Makers of Lysol warn against ingesting disinfectants

April 27, 2020

Following ill-advised, stream-of-consciousness comments made by President Donald Trump during a press conference last Thursday night, the makers of Lysol, as well as state officials nationwide, released repeated, urgent warnings on April 23 and April 24 about the dangers of ingesting disinfectants or cleaning products as a way to treat or prevent the novel coronavirus, The New York Times reported.

Specifically, with absolutely no support from medical experts, President Trump in a briefing on Thursday theorized about the possible medical benefits of introducing into the human body— either by injection or some other method— sunlight, ultraviolet light, or household disinfectants  to fight the coronavirus.

Among his comments: “… I see the disinfectant where it knocks it out in a minute — one minute —and is there a way we can do something like that by injection inside, or almost a cleaning? Because you see it gets in the lungs and it does a tremendous number on the lungs, so it would be interesting to check that ….”

The president also wondered aloud, “Supposing we hit the body with a tremendous — whether it’s ultraviolet or just very powerful light?  … Supposing you brought the light inside the body, either through the skin or some other way.”

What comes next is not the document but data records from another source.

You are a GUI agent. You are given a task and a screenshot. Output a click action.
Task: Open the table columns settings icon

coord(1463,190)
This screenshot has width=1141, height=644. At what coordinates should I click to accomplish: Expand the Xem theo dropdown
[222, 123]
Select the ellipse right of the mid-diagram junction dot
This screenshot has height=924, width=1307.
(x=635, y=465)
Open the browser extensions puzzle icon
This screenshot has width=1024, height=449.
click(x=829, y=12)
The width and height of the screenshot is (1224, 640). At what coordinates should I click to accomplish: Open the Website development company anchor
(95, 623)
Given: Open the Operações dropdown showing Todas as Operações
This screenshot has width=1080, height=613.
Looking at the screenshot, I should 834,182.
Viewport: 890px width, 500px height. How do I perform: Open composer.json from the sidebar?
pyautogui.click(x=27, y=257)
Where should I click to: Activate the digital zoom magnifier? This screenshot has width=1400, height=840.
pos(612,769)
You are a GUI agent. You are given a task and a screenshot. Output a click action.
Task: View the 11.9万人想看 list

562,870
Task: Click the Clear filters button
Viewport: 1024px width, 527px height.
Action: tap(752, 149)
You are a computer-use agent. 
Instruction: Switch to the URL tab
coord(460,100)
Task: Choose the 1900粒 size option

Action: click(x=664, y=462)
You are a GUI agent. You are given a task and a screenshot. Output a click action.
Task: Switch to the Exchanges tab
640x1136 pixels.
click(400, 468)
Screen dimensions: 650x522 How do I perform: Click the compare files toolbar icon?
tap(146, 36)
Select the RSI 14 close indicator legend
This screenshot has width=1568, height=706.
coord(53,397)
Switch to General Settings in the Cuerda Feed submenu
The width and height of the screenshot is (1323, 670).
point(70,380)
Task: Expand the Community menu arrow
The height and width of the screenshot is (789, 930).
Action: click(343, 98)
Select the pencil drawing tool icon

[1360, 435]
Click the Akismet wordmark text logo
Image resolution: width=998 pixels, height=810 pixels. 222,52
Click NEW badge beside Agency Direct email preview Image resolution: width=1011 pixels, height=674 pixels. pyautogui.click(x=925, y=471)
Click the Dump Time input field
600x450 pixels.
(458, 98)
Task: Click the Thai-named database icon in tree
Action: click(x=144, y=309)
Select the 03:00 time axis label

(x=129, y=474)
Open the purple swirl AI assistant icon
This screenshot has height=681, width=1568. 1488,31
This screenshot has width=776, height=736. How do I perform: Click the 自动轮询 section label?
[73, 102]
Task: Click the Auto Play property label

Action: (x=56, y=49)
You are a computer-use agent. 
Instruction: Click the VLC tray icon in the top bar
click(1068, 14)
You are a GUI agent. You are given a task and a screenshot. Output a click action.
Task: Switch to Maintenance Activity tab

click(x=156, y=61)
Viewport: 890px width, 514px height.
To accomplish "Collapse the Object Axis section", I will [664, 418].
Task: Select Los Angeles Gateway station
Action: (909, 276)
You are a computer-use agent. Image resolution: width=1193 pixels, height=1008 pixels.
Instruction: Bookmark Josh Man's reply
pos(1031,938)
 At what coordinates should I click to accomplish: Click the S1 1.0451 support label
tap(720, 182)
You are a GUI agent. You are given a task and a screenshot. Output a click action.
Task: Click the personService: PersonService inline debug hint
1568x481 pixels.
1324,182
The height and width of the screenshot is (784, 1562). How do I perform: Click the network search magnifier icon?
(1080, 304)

Reckitt Benckiser, the British company that makes Lysol and Dettolwarned customers on April 24 against using disinfectants as treatments, saying that “due to recent speculation and social media activity,” it had been asked about the “internal administration” of disinfectants.

“As a global leader in health and hygiene products, we must be clear that under no circumstance should our disinfectant products be administered into the human body (through injection, ingestion or any other route),” Reckitt Benckiser said in a statement, advising people to use the products in line with guidelines.

Americans are using disinfectants very frequently—and often in large amounts—to kill germs at home, in their cars, and on packages they receive. As a result, accidents with household cleaning products appear to have sharply increased in recent weeks, according to doctors who monitor activity at poison call centers.

On April 20, the Centers for Disease Control and Prevention reported an alarming trend of growing calls to poison control centers, and a significant increase in accidental exposures to household cleaners and disinfectants, the Times reported.

On Friday, the American Cleaning Institute, which represents companies in the cleaning products industry in the United States, echoed the warnings against the improper use of disinfectants. “Disinfectants are meant to kill germs or viruses on hard surfaces,” the organization said in a statement. “Under no circumstances should they ever be used on one’s skin, ingested or injected internally.”

Officials in Washington State, where researchers believe that hidden outbreaks were creeping through Seattle early this year, said Thursday night on Twitter that people should not consume laundry detergent capsules or “inject yourself with any kind of disinfectant.”

Just don’t make a bad situation worse,” the state’s emergency management authorities said.